==== SUPPLIED PASSAGE ====

Sufficient service-based cost of living

10 min read
Scalable Cost of Living — NewVistas

One of the most common questions about NewVistas is a simple one: what does it actually cost to live here? The answer is both concrete and surprising. Household costs in NewVistas are lower than equivalent outside living standards — not through austerity, but through structural design. And they improve as the community grows. This page explains what you pay, what you get, and why the model works the way it does.

The core idea — services, not purchases

The starting point for understanding NewVistas cost of living is that it works completely differently from how most households manage their finances. Outside the community, your cost of living is made up of purchases — you buy groceries, buy clothes, buy a car, buy furniture, buy appliances, buy and maintain a home. Each purchase means acquiring an asset, storing it, maintaining it, and eventually replacing it.

==== DATASET ENTRIES ====

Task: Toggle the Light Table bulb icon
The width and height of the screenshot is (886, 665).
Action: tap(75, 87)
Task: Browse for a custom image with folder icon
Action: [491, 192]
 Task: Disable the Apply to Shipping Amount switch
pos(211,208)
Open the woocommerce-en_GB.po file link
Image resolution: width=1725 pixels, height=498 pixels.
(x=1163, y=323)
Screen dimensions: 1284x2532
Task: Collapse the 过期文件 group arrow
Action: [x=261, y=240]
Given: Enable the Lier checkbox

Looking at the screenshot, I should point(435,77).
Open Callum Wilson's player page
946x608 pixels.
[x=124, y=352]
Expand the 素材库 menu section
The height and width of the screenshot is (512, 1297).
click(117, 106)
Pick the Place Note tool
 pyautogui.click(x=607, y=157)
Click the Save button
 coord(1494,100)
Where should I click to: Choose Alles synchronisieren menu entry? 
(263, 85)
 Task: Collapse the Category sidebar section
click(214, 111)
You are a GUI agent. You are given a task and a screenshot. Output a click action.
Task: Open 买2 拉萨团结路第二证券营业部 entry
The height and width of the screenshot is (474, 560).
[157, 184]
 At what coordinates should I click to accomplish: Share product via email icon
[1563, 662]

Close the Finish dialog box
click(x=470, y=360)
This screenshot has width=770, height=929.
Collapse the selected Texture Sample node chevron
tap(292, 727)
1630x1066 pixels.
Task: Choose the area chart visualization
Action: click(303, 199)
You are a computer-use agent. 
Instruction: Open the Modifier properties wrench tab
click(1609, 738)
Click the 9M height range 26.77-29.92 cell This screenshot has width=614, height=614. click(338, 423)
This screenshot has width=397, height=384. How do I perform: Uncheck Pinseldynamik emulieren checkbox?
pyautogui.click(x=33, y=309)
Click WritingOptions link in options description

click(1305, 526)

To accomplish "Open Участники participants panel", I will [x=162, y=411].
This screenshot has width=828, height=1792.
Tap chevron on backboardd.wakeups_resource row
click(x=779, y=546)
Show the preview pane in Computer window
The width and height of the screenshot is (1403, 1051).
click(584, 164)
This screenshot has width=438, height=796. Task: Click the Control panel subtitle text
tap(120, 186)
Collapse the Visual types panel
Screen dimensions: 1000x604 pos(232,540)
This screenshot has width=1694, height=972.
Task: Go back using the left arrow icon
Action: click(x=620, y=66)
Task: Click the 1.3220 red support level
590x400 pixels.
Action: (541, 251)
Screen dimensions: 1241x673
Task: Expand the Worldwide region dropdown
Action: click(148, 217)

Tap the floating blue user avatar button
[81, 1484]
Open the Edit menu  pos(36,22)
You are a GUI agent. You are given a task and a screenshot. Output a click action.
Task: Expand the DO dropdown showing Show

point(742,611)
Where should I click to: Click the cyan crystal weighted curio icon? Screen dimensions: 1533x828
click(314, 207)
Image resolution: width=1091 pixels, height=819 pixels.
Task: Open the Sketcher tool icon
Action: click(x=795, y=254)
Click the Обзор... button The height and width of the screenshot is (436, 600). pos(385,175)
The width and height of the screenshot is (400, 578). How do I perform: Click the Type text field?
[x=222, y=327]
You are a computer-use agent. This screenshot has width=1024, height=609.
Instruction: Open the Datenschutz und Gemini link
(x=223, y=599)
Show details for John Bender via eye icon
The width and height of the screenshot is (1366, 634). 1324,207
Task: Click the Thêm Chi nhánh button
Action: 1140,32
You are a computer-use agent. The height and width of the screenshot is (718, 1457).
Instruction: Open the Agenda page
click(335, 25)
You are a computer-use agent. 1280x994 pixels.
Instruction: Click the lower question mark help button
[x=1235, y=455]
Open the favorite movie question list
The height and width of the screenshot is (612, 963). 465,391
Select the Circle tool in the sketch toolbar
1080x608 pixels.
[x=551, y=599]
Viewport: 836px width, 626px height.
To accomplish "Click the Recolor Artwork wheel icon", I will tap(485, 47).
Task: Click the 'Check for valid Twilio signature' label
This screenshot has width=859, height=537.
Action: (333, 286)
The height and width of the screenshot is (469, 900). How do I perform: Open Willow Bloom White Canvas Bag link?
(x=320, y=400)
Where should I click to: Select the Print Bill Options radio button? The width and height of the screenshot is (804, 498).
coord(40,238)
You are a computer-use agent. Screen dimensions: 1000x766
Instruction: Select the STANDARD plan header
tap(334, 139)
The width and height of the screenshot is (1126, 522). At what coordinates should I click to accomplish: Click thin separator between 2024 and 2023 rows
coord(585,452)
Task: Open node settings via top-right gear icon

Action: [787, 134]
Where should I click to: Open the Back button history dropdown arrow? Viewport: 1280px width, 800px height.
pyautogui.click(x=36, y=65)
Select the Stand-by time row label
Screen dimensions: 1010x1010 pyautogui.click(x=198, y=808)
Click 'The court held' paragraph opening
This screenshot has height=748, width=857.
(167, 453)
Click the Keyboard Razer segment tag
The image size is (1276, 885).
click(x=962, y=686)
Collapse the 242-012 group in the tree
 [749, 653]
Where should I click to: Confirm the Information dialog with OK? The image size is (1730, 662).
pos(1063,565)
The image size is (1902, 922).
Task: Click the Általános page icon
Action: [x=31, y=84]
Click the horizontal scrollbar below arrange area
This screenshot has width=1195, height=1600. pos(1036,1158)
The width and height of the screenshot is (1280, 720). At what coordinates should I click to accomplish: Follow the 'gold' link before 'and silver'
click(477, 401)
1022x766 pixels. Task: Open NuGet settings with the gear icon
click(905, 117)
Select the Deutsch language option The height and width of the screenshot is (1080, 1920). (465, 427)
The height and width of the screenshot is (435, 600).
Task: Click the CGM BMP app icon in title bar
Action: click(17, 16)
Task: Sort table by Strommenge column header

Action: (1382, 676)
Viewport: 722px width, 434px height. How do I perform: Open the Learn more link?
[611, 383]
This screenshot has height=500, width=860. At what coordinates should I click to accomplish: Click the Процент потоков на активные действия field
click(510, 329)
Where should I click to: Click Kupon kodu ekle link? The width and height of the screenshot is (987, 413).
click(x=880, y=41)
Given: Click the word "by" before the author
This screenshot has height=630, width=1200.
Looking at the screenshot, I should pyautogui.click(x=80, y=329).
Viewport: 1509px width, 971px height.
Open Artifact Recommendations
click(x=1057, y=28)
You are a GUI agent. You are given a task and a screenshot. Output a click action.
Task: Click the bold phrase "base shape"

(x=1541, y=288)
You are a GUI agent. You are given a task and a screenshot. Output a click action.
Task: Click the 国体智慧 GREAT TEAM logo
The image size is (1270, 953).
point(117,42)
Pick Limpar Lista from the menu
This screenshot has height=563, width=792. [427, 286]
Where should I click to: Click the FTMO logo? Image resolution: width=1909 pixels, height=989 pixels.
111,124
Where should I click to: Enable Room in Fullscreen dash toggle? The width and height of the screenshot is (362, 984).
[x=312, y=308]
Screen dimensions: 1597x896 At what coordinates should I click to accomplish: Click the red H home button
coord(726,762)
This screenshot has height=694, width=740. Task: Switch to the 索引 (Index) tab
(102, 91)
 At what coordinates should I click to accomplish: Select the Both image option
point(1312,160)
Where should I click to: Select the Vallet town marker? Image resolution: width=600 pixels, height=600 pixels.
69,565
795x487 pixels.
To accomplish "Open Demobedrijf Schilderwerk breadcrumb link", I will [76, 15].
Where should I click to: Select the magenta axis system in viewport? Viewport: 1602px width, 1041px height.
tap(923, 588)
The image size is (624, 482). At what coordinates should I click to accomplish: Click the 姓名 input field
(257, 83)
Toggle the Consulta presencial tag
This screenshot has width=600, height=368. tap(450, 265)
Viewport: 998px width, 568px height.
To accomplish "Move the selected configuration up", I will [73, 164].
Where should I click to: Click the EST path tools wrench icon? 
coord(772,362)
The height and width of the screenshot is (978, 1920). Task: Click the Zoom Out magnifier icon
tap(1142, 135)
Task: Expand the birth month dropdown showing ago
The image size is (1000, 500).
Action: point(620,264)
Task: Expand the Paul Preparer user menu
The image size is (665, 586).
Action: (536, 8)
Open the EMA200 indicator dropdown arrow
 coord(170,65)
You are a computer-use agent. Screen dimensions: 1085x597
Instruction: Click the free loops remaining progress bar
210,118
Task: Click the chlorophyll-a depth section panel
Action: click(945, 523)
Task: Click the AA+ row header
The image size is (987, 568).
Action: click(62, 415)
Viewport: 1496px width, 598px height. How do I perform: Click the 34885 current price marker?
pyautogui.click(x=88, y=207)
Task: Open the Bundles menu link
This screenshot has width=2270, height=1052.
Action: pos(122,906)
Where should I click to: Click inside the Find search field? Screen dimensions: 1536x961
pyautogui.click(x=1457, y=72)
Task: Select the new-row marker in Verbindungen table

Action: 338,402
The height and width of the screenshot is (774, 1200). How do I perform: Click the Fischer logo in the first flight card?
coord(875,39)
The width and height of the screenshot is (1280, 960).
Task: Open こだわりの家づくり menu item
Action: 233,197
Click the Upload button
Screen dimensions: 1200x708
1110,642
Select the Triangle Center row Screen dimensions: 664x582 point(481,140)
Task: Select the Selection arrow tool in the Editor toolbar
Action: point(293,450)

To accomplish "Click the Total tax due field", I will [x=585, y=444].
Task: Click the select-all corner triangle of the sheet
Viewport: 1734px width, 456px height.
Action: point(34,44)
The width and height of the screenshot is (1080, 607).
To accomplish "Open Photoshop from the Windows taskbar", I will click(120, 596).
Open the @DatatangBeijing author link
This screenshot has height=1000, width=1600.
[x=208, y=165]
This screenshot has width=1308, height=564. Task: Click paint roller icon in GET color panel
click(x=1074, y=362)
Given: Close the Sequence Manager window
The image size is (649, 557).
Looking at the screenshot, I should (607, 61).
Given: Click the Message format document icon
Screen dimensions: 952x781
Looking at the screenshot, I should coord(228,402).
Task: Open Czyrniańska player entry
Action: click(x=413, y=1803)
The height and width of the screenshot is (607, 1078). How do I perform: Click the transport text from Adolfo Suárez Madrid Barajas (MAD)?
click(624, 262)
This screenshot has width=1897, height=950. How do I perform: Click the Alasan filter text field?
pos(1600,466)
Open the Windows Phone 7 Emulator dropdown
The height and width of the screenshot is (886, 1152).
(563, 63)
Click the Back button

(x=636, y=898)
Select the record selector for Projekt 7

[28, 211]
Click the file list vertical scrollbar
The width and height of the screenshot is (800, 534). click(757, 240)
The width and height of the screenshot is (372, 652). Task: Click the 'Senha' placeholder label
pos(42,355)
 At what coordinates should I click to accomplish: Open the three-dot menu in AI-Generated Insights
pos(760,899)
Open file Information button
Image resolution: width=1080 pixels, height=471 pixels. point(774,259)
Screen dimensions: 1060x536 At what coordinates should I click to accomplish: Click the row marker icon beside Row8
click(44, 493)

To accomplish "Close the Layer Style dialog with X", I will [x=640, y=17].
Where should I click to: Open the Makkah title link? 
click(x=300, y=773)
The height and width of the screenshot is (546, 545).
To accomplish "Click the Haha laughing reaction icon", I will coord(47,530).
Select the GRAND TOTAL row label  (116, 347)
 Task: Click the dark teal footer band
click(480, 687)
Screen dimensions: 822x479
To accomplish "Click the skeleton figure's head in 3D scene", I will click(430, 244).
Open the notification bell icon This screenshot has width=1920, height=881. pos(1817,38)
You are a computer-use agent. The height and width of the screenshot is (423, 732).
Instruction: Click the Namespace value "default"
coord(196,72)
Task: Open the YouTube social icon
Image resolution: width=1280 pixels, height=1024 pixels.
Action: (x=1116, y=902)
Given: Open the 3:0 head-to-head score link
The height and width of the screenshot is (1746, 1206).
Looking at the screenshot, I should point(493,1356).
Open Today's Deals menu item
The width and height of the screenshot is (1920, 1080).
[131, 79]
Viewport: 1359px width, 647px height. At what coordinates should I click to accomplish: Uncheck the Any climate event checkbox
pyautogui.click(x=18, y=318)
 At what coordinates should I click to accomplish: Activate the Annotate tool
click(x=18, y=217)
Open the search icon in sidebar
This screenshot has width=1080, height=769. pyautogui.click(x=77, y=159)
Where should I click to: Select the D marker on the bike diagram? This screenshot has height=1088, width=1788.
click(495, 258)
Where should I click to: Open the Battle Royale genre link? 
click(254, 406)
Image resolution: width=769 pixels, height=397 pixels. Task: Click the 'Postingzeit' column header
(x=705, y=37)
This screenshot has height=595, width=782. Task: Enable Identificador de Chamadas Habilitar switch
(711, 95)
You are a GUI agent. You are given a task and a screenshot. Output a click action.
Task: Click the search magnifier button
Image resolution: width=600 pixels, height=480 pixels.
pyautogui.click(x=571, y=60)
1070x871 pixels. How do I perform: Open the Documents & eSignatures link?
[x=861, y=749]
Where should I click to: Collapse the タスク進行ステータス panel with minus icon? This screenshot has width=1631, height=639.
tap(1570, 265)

====

EXERCISE ->
From the NewVistas cost-of-living page, copy the passage word for word, beginning at the words "One of the most" and stopping after "way it does.".

REPLY TO THE TASK ->
One of the most common questions about NewVistas is a simple one: what does it actually cost to live here? The answer is both concrete and surprising. Household costs in NewVistas are lower than equivalent outside living standards — not through austerity, but through structural design. And they improve as the community grows. This page explains what you pay, what you get, and why the model works the way it does.